Many industry groups have lobbied for an increase in the weighted tax deduction from the present 150 per cent to 200 per cent, with an extension for another five years. This, they affirm, is vital for nurturing R&D and innovation in the industry. The groups have also suggested that the government expand the definition of R&D to include R&D-related work done outside the premises of the company’s R&D centre, for instance, work like clinical trials outsourced to CROs.
This weighted tax deduction on R&D expenses has in fact been progressively reduced, from 200 per cent in the 2010 budget, to 150 per cent on 2017, and it is due to reduce to 100 per cent in 2020 if the FM does not relook the case. This does seem counterproductive when you consider the hype about India being a hub of innovation. Unless there is sufficient incentive to invest in R&D, businesses will slowly wind up their R&D programmes.

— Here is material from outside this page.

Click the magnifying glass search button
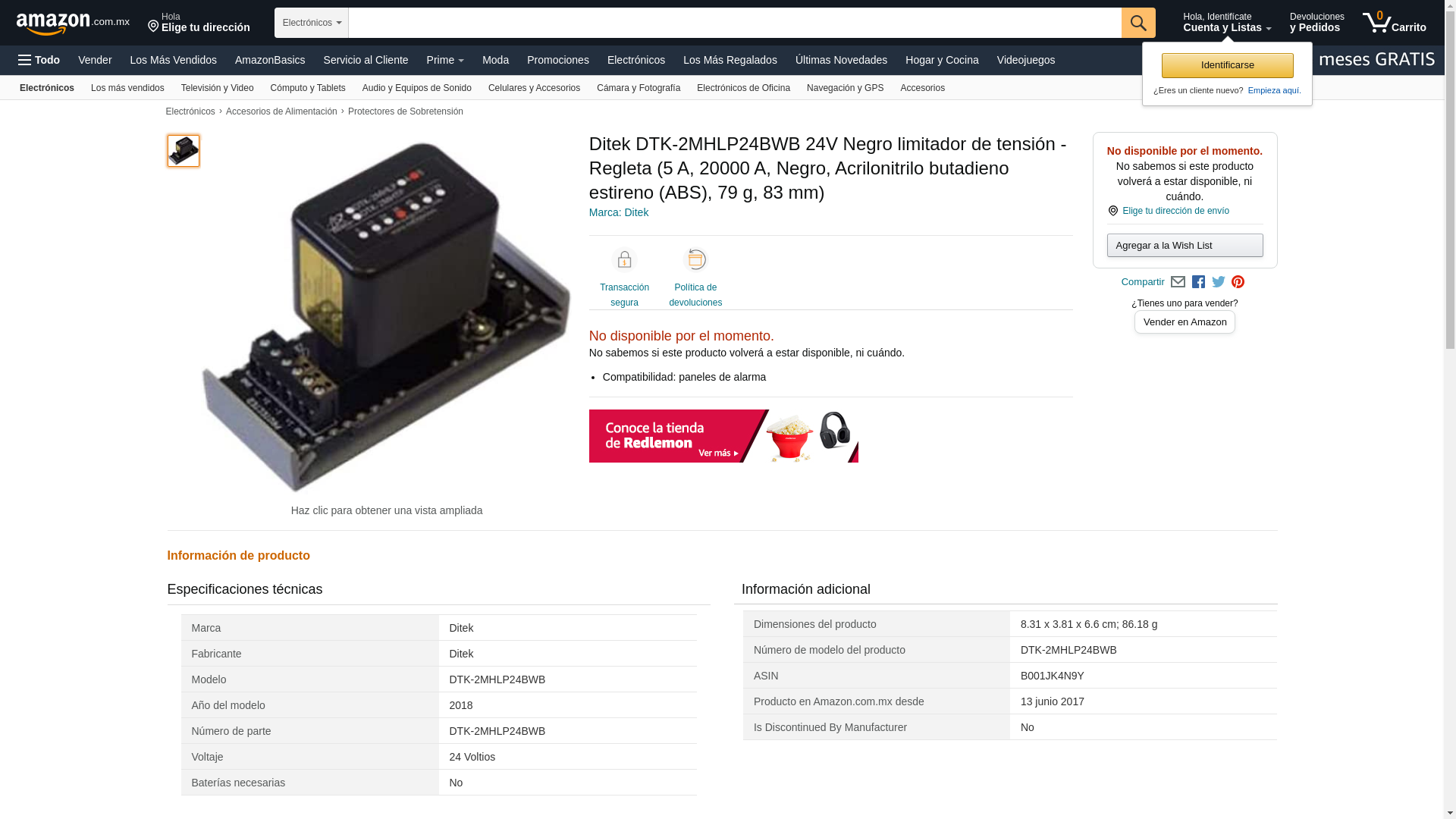Screen dimensions: 1456x819 1138,23
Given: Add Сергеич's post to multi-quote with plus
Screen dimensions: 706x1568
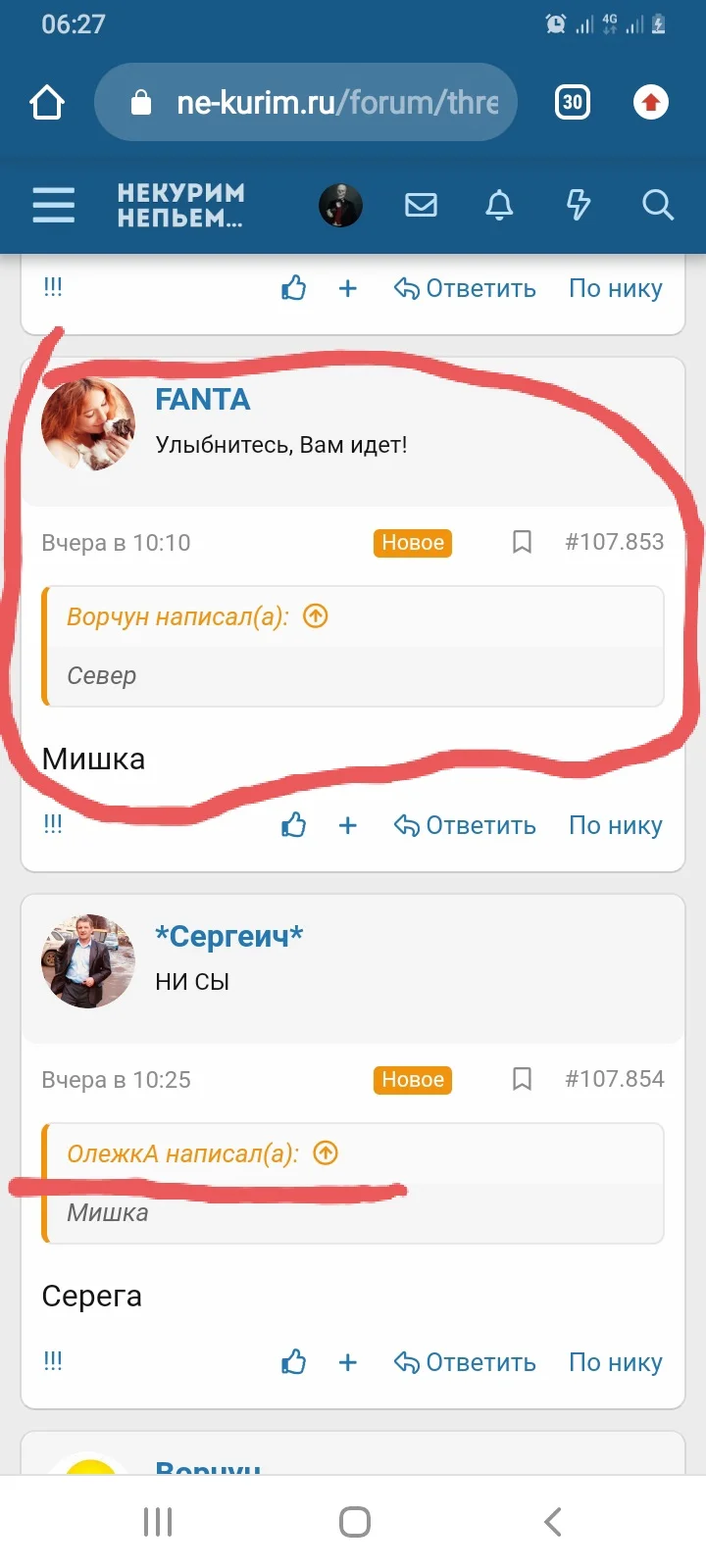Looking at the screenshot, I should tap(347, 1362).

The 2020 budget could also see some incentives for the setting up of API facilities, with many presentations underlining India’s dependence on imports, especially from China, for key medicines. The SME and MSME segment has also renewed its long-standing plea that a separate fund needs to be set up for upgrading systems to global norms. In fact, leaders have suggested that the SME/MSME sector could be incentivised to focus on API manufacture to reduce dependence on imports as well as earn export revenues. Unfortunately, even if the 2020 budget does allocate funds for such schemes, it will be a few years till they show impact.

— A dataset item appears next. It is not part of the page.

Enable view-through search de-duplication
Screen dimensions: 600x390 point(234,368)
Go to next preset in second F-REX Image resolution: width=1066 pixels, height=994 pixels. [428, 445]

While the pharma sector has so far played a ‘wait and watch’ game with Ayushman Bharat (AB), there are signs that they might be willing to align with the scheme; but again, only if there are carrots like a weighted deduction of 200 per cent of the amount spent on specified activities. For instance, the building of healthcare infrastructure in rural/ semi-urban areas – there have been suggestions that pharma companies would be willing to sponsor health and wellness centres, a vital cog in the AB scheme. While this might sound altruistic, it is clearly a market expansion strategy for the pharma sector, with solid gains in brand visibility. But if it does solve the affordability and access issue, maybe this is an idea worth pursuing.
On the pricing front, industry associations have pointed out that data has shown that while the number of essential drugs in the National List of Essential Medicines (NLEM) has increased, there has been no corresponding increase in patient-use, if sales volume is considered as one indicator. The NLEM has expanded to 870 drugs, from the initial 530 essential drugs. This represents a 64 per cent increase. But as per AIOCD data, sales value and volume percentages have not grown in sync, both moving up just one per cent, from 14 per cent and 24 per cent to 15 per cent and 25 per cent, respectively in this five year period.
In contrast, the associations point out that the non-NLEM products have seen modest price hikes of 3.5 per cent over the last three years, far less than the 10 per cent allowed under DPCO 2013. This is a clear indication that policy-driven regulation is not as successful as market forces, which keep process competitive.
Disruption in the pharma sector, or any sector, for that matter, is not linked just to the Budget. For instance, with the Uniform Code of Pharmaceutical Marketing Practices for Indian Pharmaceutical Industry (UCPMP) being revamped by the Department of Pharmaceuticals (DoP), associations have also asked for clear definitions of which expense would be considered ‘ethical’ and which ‘unethical’. This is especially required because the pharma sector has issues like samples given to doctors, doctors being hosted at medical conferences, etc.
While it is learnt that the DoP has included some part of these suggestions to the finance ministry, we will have to wait for February 1 to see how far the FM will go to accommodate the pharma sector.